■ PROBLEM TO WORK ON ■
Lines before the one containing "Image resolution: width=1024" are left out; return that line and every line after it exactly, through the end of the data below.

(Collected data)
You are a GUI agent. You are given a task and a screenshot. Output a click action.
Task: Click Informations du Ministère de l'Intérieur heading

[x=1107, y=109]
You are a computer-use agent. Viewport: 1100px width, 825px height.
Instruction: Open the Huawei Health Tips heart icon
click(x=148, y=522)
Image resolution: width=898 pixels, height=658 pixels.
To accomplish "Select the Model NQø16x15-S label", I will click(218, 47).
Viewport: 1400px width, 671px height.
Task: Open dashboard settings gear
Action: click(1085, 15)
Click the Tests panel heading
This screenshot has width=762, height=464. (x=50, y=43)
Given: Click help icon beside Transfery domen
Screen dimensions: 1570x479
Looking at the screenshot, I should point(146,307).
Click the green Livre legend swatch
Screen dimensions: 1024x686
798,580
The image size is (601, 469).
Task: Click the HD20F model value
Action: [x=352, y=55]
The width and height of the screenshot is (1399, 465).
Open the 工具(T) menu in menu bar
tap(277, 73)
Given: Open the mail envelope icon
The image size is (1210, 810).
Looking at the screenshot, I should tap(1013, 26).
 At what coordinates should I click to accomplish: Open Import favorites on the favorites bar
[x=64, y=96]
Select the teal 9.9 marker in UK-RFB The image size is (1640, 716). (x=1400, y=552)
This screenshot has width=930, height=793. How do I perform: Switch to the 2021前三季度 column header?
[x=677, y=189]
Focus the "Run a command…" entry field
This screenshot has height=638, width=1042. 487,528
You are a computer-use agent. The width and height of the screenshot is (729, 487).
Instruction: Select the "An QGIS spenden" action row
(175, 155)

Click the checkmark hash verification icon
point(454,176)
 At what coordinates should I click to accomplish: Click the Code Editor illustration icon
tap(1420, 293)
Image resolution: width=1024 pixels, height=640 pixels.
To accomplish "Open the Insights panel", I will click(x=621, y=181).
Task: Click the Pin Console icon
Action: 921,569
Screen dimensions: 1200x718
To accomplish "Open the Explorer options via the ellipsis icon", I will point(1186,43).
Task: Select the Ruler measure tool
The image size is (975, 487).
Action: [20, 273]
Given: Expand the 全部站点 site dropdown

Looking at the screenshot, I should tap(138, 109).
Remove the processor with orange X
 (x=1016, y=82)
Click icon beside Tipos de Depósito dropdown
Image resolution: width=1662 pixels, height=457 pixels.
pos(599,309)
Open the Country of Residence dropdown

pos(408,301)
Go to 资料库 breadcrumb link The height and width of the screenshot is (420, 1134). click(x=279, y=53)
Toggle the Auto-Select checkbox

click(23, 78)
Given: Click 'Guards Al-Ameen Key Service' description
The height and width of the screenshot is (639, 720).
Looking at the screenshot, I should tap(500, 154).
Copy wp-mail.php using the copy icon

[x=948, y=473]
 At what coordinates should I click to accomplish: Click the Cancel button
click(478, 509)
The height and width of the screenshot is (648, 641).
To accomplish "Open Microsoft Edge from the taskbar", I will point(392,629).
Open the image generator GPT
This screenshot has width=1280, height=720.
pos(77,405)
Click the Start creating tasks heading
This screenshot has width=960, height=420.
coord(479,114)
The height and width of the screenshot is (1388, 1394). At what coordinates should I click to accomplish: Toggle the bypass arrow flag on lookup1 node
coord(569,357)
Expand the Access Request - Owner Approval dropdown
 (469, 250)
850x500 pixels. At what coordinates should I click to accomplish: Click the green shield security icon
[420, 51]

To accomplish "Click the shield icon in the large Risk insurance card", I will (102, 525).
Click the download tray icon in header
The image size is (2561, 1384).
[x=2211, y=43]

■ ANSWER SPACE ■
Image resolution: width=1024 pixels, height=640 pixels.
To accomplish "Open the Insights panel", I will click(x=621, y=181).
Task: Click the Pin Console icon
Action: 921,569
Screen dimensions: 1200x718
To accomplish "Open the Explorer options via the ellipsis icon", I will point(1186,43).
Task: Select the Ruler measure tool
The image size is (975, 487).
Action: [20, 273]
Given: Expand the 全部站点 site dropdown

Looking at the screenshot, I should tap(138, 109).
Remove the processor with orange X
 (x=1016, y=82)
Click icon beside Tipos de Depósito dropdown
Image resolution: width=1662 pixels, height=457 pixels.
pos(599,309)
Open the Country of Residence dropdown

pos(408,301)
Go to 资料库 breadcrumb link The height and width of the screenshot is (420, 1134). click(x=279, y=53)
Toggle the Auto-Select checkbox

click(23, 78)
Given: Click 'Guards Al-Ameen Key Service' description
The height and width of the screenshot is (639, 720).
Looking at the screenshot, I should tap(500, 154).
Copy wp-mail.php using the copy icon

[x=948, y=473]
 At what coordinates should I click to accomplish: Click the Cancel button
click(478, 509)
The height and width of the screenshot is (648, 641).
To accomplish "Open Microsoft Edge from the taskbar", I will point(392,629).
Open the image generator GPT
This screenshot has width=1280, height=720.
pos(77,405)
Click the Start creating tasks heading
This screenshot has width=960, height=420.
coord(479,114)
The height and width of the screenshot is (1388, 1394). At what coordinates should I click to accomplish: Toggle the bypass arrow flag on lookup1 node
coord(569,357)
Expand the Access Request - Owner Approval dropdown
 (469, 250)
850x500 pixels. At what coordinates should I click to accomplish: Click the green shield security icon
[420, 51]

To accomplish "Click the shield icon in the large Risk insurance card", I will (102, 525).
Click the download tray icon in header
The image size is (2561, 1384).
[x=2211, y=43]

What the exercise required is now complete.